Shadow masks and stencil buffer optimization

We’ve recently added shadow mask support in one of the render paths used in Lightning Engine, and i thought of testing how much does stencil masking helps performance.

Shadow masks are screen sized textures containing the shadow term, and possibly attenuation calculations, for a light, for each pixel. Since they don’t contain color information, one can use low precision integer formats (e.g. RGB8 or RGBA8) for this matter, and pack multiple lights in one texture (one in each channel). For more information on shadow masks you can read Crytek’s presentation and accompanying paper from SIGGRAPH ’07.
Paper : Finding Next Gen: CryEngine 2
Presentation : Finding Next Gen: CryEngine 2

The procedure for creating a shadow mask texture is as follows:

Render scene's linear depth to a texture (LinearDepthTex)
Render a full screen quad, and in the fragment shader do:
{
  Reconstruct 3D position from linear depth
  Calculate shadow term (i.e. project shadowmap(s)) and attenuation for this position
  Store the value to the appropriate channel
}

The problem with this procedure is that for small lights and big screen resolutions, a lot of time is spent calculating shadows and attenuation for pixels not affected by the light. Since we are reconstructing the 3D pixel position from a linear depth buffer, we need the vectors from the camera to the 4 corners of the far plane to be interpolated across the full-screen quad. Alternatively we could render the light’s volume (instead of the full-screen quad) and somehow calculate the required information for the vertices of the light volume. I don’t know if this actually works, but because there is an alternative way to minimize the required work for each light, while keeping 3D pixel position reconstruction as simple as possible, we haven’t tested this case.

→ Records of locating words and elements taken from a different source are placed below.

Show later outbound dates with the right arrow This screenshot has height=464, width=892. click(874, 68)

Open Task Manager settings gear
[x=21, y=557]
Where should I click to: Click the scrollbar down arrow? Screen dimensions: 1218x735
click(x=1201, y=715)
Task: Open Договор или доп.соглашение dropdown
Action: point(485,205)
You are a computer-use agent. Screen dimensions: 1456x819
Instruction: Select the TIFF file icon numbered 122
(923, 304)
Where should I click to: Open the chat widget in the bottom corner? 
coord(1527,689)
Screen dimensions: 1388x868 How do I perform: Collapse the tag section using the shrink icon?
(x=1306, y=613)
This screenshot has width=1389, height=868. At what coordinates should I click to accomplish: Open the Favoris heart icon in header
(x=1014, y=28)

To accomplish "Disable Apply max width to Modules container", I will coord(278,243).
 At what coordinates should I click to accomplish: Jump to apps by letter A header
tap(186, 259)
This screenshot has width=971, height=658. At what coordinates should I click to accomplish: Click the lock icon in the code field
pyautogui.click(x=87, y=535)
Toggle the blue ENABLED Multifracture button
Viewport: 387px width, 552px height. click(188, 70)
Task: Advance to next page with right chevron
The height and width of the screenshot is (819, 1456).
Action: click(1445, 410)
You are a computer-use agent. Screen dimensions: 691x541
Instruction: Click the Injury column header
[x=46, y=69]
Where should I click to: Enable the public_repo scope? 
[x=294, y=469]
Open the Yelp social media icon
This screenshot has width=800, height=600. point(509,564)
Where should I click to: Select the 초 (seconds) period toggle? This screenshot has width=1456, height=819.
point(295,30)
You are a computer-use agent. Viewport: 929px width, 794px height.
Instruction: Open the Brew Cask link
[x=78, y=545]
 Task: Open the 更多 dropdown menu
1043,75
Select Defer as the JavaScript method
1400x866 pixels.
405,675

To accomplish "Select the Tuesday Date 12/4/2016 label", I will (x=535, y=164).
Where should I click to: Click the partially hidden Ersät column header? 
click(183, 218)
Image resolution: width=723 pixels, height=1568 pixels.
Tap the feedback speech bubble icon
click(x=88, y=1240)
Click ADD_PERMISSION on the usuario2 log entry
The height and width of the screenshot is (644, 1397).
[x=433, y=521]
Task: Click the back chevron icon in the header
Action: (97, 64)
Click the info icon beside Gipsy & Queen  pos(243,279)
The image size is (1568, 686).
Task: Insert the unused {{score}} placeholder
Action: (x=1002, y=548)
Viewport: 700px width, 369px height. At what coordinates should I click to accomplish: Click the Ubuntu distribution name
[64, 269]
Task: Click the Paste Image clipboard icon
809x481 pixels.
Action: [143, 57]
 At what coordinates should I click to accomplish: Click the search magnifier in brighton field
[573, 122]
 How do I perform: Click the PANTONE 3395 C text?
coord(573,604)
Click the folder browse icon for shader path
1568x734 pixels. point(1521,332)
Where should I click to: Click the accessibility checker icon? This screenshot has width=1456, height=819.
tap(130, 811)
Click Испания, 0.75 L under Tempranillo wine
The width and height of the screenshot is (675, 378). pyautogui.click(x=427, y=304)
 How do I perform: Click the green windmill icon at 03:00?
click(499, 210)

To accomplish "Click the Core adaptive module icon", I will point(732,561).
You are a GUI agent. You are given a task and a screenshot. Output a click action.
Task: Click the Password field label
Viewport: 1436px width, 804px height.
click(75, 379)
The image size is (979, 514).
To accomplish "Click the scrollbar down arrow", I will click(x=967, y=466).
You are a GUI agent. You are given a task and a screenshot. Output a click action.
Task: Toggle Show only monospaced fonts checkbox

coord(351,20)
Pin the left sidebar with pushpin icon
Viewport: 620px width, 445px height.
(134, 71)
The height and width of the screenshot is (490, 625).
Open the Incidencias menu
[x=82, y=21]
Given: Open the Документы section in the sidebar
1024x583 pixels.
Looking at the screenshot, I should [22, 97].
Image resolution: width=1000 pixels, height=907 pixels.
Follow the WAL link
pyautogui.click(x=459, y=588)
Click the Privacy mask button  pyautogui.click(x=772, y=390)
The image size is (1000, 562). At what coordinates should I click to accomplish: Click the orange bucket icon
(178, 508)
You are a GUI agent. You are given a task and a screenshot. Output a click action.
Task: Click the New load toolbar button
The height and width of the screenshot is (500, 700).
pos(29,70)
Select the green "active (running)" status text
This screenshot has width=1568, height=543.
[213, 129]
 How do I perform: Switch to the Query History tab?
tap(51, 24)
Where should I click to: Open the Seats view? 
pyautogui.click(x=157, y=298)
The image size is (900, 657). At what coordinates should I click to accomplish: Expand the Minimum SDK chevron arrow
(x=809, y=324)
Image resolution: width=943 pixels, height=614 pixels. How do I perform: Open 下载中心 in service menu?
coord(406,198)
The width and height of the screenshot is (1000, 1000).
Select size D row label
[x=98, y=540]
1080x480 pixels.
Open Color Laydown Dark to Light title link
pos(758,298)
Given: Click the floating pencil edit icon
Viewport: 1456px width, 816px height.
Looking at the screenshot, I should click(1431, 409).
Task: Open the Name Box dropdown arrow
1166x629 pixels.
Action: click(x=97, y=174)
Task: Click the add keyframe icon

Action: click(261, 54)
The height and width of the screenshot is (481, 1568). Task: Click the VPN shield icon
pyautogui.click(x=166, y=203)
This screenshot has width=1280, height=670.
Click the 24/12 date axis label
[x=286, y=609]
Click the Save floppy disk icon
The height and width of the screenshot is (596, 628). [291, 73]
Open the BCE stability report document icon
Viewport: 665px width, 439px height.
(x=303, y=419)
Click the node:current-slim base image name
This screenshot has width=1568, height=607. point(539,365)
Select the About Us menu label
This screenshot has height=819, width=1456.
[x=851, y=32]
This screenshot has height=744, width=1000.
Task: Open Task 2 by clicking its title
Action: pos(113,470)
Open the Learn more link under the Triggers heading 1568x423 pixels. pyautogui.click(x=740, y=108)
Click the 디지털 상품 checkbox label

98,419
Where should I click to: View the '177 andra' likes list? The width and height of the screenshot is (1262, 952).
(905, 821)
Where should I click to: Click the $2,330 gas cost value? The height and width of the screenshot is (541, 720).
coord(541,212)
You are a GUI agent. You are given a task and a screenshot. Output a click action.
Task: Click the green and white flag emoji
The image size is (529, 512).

The idea (as mentioned in Crytek’s presentation) is to use the stencil buffer for masking out unaffected pixels. By marking all the pixels affected by the light in the stencil buffer, we effectively limiting the required work to only those pixels, despite the fact that we are rendering a full-screen quad. The question is, “Is this actually true?”. Ideally we would expect the GPU to perform the stencil test before entering the fragment shader.

One thing worth noting here is that the renderer currently used in Lightning Engine is based on OpenGL, so what follows may only apply due to this fact.

In order to test the validity of the above assumption, i’ve created a little demo, which does the following:

  1. Set the appropriate render target (either the window or a RGBA8 + DEPTH24_STENCIL8 FBO)
  2. Clear color, depth and stencil buffer. Stencil is cleared to the value ’1′
  3. Disable color writes and render a cube with its faces pointing inside to the depth buffer (DepthFunc = LESS)
  4. Disable depth writes and enable stencil writes and testing (either two-sided or single sided). Configure stencil ops in order to get a value of ’0′ for all pixels affected by the light volume.
  5. Render the light volume (a small cube intersecting one of the 8 corners of the previous cube)
  6. Disable stencil writes, enable color writes and set the depth func to EQUAL.
  7. Render the first cube again with a heavy fragment shader. Leave stencil testing enabled, and set the stencil func to pass when the stencil value is EQUAL to ’0′

One note here : The “heavy” fragment shader in step 7 doesn’t actually do anything meaningful, but it compiles to around 500 asm instructions (it’s written in Cg and compiled with the FP40 profile), so it should be fine for our needs. It doesn’t discard any pixel, and it doesn’t write to the depth output. Also alpha testing is disabled the whole time.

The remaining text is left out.